━━━━━ Records provided
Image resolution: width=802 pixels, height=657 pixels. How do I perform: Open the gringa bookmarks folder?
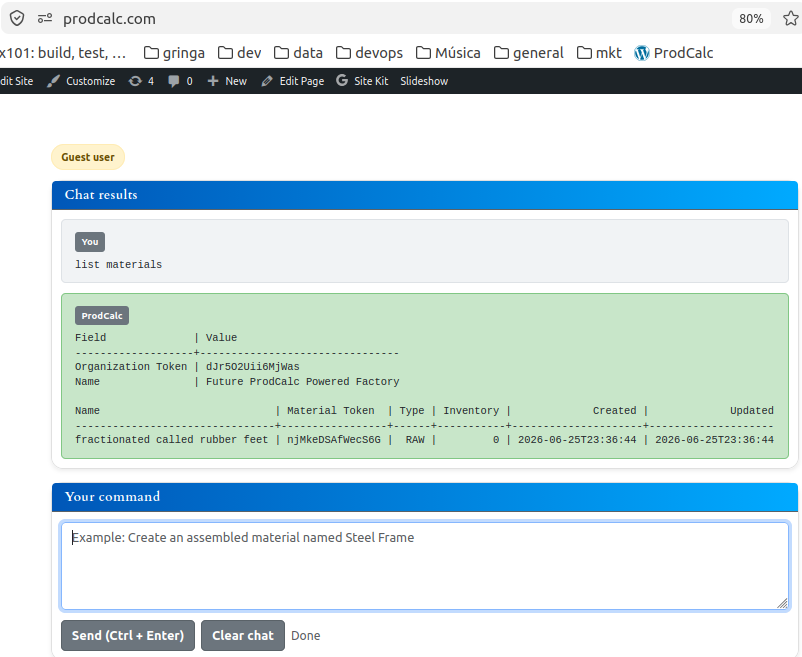click(x=174, y=53)
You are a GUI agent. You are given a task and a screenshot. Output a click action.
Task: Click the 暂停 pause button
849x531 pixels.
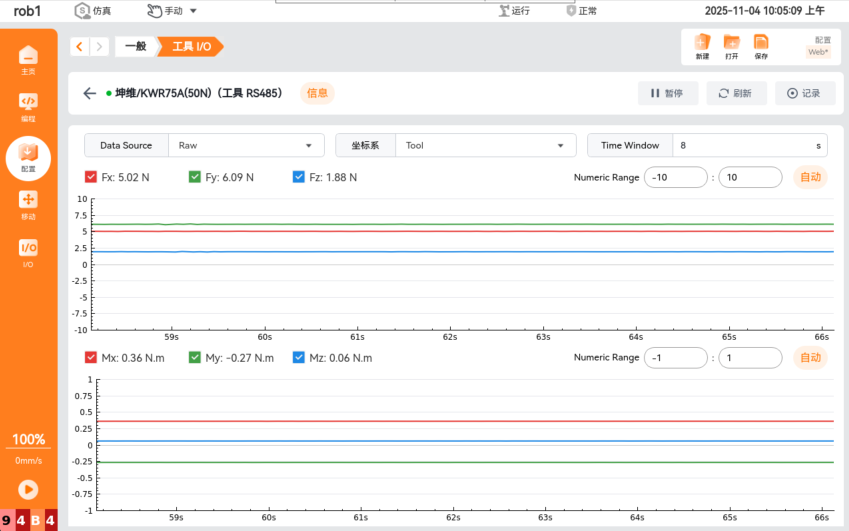[667, 93]
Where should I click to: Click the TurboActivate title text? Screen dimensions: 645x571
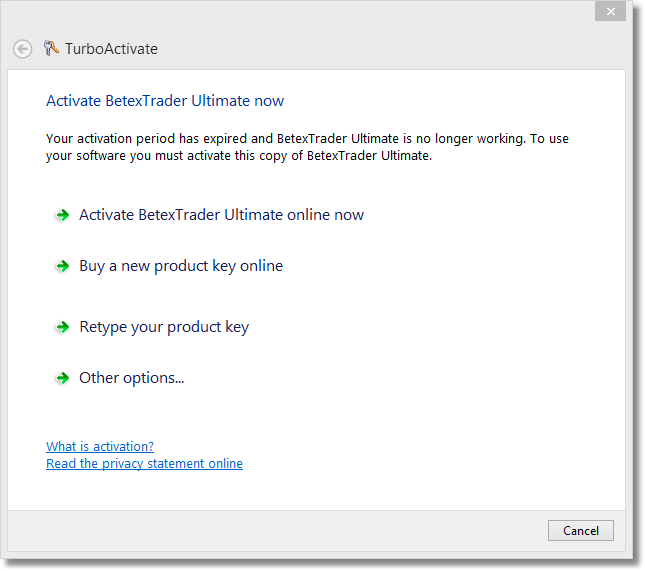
━━━━━━━━━━
Work item: Without the pictures, please output every record exactly.

Response below:
Image resolution: width=802 pixels, height=657 pixels. How do I perform: Open the gringa bookmarks folder?
click(x=174, y=53)
You are a GUI agent. You are given a task and a screenshot. Output a click action.
Task: Click the 暂停 pause button
849x531 pixels.
[667, 93]
Where should I click to: Click the TurboActivate title text? Screen dimensions: 645x571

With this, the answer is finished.